Por Daniela Chiaretti | De São Paulo
Um vazamento de petróleo na bacia da foz do rio Amazonas tem até 72% de probabilidade de atingir Trinidad e Tobago, no pior cenário. Além disso, seria desastroso para a segurança alimentar e subsistência de comunidades de pescadores que vivem no Amapá e Pará. Poderia danificar seriamente uma das mais importantes descobertas da ecologia marinha das últimas décadas - os recifes de corais da foz do Amazonas.
Estes dados estão no estudo "Amazônia em águas profundas: como o petróleo ameaça os corais da Amazônia", feito por pesquisadores contratados pelo Greenpeace. O trabalho, que será lançado hoje e ao qual o Valor teve acesso, analisa os Estudos de Impacto Ambiental (EIA) apresentados ao Ibama pelas empresas interessadas na exploração na área, a francesa Total e a britânica BP.
"O recife do Amazonas é, provavelmente, um dos maiores do mundo e é um corredor de conexão entre a fauna que ocorre no Caribe e a do Brasil", destaca o biólogo Ronaldo Francini, um dos 40 autores envolvidos com um artigo publicado na "Science Advances" e que revelou a existência do bioma nas águas turvas do encontro do rio Amazonas com o Atlântico.
"É um recife profundo, que começa em 60 metros de profundidade e vai até 200 metros", continua. Recifes com estas características são menos sensíveis à mudança do clima do que os rasos, além de serem fontes de biodiversidade e terem potencial biotecnológico. Ele lembra ainda que no Norte do país está a segunda maior zona contínua de manguezais, que são considerados berçários de espécies marinhas. Os manguezais, somados aos recifes de corais, criam um bioma único e ainda desconhecido. "Podemos estar matando a galinha de ovos de ouro", diz ele.
Os pesquisadores apontam inconsistências nos EIA. Em agosto, o Ibama deu ultimato à Total, pedindo que a empresa responda às pendências listadas pelos técnicos da agência de licenciamento ambiental. A Total já tentou três vezes aprovar o licenciamento, mas os técnicos do Ibama consideraram os estudos de impacto inconclusivos e deficientes. "Caso o empreendedor não atenda aos pontos demandados pela equipe técnica mais uma vez, o processo de licenciamento será arquivado", avisou a presidente Suely Araújo. A maior preocupação do Ibama é o risco de um eventual vazamento causar um incidente internacional.
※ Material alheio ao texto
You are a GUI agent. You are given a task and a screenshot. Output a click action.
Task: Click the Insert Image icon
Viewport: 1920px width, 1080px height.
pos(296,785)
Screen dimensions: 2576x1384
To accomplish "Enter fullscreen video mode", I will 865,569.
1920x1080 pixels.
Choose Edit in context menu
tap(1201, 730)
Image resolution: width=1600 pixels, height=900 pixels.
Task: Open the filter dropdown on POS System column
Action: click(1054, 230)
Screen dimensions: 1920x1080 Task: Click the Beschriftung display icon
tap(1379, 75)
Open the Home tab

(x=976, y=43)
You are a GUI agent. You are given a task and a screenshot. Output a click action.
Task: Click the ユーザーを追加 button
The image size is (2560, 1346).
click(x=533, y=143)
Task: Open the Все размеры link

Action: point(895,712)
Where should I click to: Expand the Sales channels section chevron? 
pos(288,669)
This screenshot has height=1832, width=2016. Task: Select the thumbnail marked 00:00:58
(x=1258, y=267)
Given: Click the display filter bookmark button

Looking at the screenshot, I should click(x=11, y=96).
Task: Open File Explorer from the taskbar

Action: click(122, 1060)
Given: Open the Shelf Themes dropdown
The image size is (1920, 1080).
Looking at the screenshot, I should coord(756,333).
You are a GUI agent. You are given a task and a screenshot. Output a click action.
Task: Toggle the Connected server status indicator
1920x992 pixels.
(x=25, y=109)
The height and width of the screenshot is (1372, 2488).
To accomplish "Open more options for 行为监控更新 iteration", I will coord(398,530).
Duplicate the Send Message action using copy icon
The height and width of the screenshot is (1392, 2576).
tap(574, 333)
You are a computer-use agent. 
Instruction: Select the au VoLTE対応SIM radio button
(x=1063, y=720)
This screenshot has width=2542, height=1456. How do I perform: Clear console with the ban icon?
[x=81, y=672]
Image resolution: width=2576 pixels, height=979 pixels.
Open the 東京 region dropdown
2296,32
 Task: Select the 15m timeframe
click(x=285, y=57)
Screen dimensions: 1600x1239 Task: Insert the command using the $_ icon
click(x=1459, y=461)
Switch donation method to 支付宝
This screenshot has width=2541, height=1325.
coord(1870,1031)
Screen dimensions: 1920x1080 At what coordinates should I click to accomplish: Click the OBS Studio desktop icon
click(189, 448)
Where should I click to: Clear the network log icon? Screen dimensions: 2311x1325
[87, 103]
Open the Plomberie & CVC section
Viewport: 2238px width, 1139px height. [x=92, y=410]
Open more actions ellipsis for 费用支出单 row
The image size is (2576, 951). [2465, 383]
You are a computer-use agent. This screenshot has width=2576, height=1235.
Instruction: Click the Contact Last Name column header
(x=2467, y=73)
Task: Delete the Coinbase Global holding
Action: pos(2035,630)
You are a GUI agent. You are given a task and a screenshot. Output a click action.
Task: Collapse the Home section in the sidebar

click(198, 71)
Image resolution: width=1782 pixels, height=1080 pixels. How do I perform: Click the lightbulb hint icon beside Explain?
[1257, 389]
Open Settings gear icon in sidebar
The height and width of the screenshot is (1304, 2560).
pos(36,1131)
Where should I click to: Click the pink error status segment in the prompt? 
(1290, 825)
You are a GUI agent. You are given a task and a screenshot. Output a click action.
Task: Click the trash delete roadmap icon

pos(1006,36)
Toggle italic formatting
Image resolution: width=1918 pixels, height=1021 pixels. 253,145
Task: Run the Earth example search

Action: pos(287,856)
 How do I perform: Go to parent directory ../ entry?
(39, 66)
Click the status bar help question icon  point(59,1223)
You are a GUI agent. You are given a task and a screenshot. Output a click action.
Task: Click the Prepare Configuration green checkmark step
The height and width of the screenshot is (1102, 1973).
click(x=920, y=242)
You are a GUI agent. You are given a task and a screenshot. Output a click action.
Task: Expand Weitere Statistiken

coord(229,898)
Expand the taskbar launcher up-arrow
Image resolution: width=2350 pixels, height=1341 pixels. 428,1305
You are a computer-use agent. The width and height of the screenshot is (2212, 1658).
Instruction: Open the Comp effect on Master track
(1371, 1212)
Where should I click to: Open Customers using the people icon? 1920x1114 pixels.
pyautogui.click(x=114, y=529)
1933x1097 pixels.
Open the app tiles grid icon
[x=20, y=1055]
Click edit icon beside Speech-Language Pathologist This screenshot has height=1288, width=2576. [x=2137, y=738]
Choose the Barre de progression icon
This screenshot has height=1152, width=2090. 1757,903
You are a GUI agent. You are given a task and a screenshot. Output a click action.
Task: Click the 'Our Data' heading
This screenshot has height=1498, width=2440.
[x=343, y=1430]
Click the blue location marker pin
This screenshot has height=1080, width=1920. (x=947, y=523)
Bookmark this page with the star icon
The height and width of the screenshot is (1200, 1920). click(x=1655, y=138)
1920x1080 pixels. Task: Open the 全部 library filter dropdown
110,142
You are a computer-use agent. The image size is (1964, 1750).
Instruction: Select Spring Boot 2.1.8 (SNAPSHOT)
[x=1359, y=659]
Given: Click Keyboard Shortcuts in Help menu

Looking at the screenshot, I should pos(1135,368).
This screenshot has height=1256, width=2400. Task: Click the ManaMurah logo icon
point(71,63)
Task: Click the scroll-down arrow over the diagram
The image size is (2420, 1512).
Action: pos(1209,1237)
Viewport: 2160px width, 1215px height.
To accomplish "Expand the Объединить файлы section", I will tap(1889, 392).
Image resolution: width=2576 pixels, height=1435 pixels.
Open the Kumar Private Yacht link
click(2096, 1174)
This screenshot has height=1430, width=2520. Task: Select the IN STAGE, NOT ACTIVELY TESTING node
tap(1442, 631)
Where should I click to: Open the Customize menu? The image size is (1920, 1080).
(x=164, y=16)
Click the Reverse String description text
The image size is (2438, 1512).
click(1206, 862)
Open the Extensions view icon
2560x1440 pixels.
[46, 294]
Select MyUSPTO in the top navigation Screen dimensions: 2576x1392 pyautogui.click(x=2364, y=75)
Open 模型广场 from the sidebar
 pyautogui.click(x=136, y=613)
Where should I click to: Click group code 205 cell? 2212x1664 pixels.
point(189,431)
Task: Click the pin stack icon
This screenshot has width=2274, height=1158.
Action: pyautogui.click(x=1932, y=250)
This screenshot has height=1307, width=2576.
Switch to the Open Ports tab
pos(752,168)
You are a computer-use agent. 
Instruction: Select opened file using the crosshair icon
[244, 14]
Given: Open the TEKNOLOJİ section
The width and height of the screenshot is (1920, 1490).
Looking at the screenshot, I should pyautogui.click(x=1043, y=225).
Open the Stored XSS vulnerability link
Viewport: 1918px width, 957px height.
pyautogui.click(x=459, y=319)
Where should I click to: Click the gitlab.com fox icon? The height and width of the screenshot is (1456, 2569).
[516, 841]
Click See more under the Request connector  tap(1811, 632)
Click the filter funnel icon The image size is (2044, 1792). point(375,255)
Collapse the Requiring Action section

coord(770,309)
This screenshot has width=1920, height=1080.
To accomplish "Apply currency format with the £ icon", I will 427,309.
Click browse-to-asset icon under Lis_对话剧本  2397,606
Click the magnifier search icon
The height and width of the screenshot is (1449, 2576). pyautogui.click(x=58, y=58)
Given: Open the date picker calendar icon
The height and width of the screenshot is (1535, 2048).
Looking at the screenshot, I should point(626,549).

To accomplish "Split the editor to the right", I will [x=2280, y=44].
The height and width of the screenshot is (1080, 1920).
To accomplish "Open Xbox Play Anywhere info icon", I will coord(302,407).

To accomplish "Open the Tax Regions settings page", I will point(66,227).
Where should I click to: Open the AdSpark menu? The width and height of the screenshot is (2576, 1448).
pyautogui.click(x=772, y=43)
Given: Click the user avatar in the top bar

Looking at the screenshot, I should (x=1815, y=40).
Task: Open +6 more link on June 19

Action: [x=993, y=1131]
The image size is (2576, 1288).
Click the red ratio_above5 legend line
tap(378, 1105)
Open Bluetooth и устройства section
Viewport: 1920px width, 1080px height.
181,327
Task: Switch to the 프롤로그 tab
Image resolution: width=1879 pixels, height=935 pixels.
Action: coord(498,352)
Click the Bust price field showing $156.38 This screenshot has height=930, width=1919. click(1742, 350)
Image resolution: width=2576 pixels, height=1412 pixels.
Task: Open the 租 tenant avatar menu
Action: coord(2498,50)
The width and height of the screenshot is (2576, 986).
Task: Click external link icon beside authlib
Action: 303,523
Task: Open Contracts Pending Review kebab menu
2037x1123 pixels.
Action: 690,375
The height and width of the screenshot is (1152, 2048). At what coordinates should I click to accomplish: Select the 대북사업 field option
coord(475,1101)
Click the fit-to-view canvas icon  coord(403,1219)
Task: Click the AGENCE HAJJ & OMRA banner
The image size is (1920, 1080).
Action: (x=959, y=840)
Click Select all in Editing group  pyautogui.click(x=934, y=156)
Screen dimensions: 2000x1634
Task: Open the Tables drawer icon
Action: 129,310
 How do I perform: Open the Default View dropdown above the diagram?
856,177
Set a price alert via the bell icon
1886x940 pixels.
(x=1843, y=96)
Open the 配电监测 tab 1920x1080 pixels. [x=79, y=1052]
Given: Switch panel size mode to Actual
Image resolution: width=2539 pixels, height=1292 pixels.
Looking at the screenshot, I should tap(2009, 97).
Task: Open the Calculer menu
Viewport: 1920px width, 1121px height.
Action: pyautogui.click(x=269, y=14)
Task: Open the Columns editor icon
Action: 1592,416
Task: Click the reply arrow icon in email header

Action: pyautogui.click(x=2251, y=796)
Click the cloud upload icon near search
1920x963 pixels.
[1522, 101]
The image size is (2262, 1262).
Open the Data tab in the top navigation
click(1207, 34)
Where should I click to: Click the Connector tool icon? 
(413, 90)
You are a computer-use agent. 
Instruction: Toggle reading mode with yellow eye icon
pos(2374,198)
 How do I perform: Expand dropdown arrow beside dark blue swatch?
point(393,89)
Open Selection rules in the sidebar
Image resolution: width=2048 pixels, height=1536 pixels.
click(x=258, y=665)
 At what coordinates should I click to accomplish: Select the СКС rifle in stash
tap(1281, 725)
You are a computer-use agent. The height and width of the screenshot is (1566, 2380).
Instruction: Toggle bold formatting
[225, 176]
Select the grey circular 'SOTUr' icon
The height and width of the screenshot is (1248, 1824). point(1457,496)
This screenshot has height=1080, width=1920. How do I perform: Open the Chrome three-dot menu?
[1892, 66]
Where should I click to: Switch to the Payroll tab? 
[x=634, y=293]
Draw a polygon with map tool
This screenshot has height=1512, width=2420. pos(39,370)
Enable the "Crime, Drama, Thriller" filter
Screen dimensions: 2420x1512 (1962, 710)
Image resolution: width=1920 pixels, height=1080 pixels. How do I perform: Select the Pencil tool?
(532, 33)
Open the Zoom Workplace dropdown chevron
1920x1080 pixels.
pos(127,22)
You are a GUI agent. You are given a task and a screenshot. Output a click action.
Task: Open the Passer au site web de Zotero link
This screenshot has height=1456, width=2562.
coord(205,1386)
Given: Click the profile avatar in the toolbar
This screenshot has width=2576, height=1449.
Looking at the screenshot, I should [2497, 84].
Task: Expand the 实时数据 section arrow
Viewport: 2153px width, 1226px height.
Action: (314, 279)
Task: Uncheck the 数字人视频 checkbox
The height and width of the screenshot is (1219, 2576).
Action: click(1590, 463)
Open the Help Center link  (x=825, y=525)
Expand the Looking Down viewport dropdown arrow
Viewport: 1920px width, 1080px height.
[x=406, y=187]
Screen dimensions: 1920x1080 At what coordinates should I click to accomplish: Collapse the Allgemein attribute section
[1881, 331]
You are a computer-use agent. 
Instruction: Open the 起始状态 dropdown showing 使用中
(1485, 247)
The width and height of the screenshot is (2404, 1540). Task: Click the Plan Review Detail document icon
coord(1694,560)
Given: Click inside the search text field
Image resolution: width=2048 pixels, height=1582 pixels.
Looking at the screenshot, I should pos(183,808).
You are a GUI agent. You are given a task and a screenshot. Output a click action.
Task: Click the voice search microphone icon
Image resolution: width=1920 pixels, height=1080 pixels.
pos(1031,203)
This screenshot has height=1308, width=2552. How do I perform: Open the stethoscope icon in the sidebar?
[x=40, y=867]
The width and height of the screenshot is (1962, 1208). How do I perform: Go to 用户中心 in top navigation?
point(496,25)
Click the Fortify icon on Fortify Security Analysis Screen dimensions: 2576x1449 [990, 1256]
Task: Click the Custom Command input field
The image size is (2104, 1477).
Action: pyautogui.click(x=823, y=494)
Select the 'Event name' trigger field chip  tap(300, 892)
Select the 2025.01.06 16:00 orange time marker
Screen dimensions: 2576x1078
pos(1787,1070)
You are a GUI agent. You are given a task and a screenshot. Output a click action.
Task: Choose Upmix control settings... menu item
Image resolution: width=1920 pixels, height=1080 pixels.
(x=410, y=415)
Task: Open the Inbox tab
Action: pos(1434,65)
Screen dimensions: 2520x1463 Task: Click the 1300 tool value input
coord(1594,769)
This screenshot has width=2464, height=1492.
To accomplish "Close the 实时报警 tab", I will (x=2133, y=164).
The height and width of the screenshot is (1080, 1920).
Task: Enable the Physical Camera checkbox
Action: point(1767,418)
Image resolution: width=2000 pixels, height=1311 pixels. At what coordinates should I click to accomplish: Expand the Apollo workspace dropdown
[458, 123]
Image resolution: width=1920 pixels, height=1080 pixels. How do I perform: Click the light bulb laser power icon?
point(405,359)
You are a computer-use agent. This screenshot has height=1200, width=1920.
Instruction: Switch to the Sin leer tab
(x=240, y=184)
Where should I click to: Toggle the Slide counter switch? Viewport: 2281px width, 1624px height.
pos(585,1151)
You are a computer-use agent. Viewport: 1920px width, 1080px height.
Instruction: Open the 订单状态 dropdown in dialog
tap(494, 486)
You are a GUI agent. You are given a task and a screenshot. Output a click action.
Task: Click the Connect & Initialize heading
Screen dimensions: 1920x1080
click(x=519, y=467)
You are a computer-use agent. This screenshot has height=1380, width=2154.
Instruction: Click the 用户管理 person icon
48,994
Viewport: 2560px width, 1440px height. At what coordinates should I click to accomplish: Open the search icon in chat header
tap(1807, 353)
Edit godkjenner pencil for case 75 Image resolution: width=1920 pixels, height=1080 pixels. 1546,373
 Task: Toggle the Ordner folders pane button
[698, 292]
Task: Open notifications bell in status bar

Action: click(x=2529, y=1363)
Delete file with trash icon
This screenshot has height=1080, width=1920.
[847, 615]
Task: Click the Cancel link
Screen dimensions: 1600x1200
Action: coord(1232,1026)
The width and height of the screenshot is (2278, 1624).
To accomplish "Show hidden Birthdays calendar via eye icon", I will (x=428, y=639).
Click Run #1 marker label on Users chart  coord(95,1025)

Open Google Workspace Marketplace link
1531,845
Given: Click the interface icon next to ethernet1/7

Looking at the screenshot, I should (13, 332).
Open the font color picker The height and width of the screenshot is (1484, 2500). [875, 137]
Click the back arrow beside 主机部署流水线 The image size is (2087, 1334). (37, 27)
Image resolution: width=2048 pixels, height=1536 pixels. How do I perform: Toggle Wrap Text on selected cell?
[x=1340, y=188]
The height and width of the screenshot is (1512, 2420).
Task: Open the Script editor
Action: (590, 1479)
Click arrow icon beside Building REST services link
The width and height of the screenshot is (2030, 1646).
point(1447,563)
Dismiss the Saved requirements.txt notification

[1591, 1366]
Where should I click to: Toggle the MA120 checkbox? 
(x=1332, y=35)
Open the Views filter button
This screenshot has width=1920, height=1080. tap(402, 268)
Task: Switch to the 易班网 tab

Até agora se conhece apenas 5% da área do recife amazônico. "Sentimos falta também de informações socioeconômicas", diz a ecóloga Verena Almeida, que analisou os EIA pela ótica socioambiental. A região é importante para a pesca de peixes como o pargo e a lagosta. "Se um problema afetar diretamente os corais, irá comprometer a vida daquelas populações", diz ela.
O grupo de pesquisadores contratados pela ONG reúne especialistas em geologia, hidrologia, biologia marinha e aspectos socioeconômicos. No estudo estão relatadas as tentativas mal-sucedidas de explorar petróleo na bacia da Foz do Amazonas. Foram 95 poços perfurados desde o fim dos anos 60.
Destes, 27 foram abandonados por acidentes mecânicos. Nove empresas estrangeiras perfuraram 21 poços de prospecção e a Petrobras investiu US$ 1 bilhão em 71 perfurações em águas rasas na região. "Ainda assim, nenhum reservatório de hidrocarbonetos, petróleo ou gás comercialmente e/ou tecnicamente viável foi encontrado até agora", diz o relatório.
"São muitos os pontos problemáticos", diz Thiago Almeida, especialista em energia do Greenpeace. O estudo destaca, por exemplo, que lugares com situação geológica pouco conhecida, onde o solo é instável e as condições oceanográficas difíceis, são algumas condições que a indústria do petróleo considera que ampliam o risco de explosão em perfurações no mar. Esses fatores "estão todos presentes nos empreendimentos na bacia da foz do Amazonas, que potencializam o risco de acidentes", diz o relatório.
"O Brasil e o mundo já têm diversas soluções energéticas para não depender das energias fósseis", diz Almeida. "Não há por que abrir nova fronteira de exploração de petróleo em um mundo que está saindo dos combustíveis fósseis."